Measuring Ocean Surface Wind Field Using Shipborne High-Frequency Surface Wave Radar

Abstract

Extraction of ocean surface wind field from data collected by shipborne high-frequency surface wave radar (HFSWR) is an ongoing challenge because of the inherent directional ambiguity and the effect of complicated platform motion on radar Doppler spectra. Here, a method for extracting the wind direction and speed from the spreading first-order radar Doppler spectra is first presented. First, the mathematical model of the wind direction versus a variable spreading parameter is developed. Moreover, based on the spreading characteristic of the first-order spectra, an approach for simultaneously determining the unambiguous wind direction and the unique spreading parameter with a single receiving antenna is presented. Furthermore, the relationship between the wind speed and the spreading parameter is derived on the basis of the relationship between the drag coefficient and the spreading parameter, and the wind speed can be determined.

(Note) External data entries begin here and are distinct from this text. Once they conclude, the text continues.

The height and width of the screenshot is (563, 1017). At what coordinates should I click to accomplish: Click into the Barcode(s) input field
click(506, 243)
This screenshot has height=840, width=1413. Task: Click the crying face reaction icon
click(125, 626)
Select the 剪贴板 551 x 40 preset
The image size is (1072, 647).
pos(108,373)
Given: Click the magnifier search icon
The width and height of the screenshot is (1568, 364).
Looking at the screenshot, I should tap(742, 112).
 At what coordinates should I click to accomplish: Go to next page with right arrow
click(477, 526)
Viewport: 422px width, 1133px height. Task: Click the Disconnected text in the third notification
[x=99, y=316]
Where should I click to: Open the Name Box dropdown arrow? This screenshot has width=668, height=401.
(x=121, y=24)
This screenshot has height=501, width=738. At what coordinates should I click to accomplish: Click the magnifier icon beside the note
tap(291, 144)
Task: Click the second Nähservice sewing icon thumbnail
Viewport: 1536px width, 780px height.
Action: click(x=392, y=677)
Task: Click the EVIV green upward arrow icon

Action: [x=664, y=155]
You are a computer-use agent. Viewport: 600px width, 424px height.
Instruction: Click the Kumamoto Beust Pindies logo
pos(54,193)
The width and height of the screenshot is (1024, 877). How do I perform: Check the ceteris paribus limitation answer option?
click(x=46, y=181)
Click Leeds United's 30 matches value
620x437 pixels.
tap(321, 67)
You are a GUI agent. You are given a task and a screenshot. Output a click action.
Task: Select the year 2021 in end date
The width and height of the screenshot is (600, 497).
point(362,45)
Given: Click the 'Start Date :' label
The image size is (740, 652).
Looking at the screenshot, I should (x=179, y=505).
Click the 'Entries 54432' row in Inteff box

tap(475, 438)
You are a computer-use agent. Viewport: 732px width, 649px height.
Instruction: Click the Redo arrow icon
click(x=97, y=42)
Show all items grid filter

Therefore, the wind field of ocean area covered by shipborne HFSWR can be measured by sequentially exploiting the presented method, which is more beneficial for shipborne HFSWR because of smaller installation space and less cost. Simulation results and discussions of basic applications show the feasibility of wind field measurement in shipborne HFSWR. Experimental results validate the presented method and evaluate the detection accuracy and distance limit. The range for wind field measurement is up to 120 km, which is the range for which the signal-to-noise ratio typically exceeds about 11 dB in the relevant first-order portions of the backscatter spectra. Comparisons between the radar-measured and forecasting or buoy-measured results show good agreement.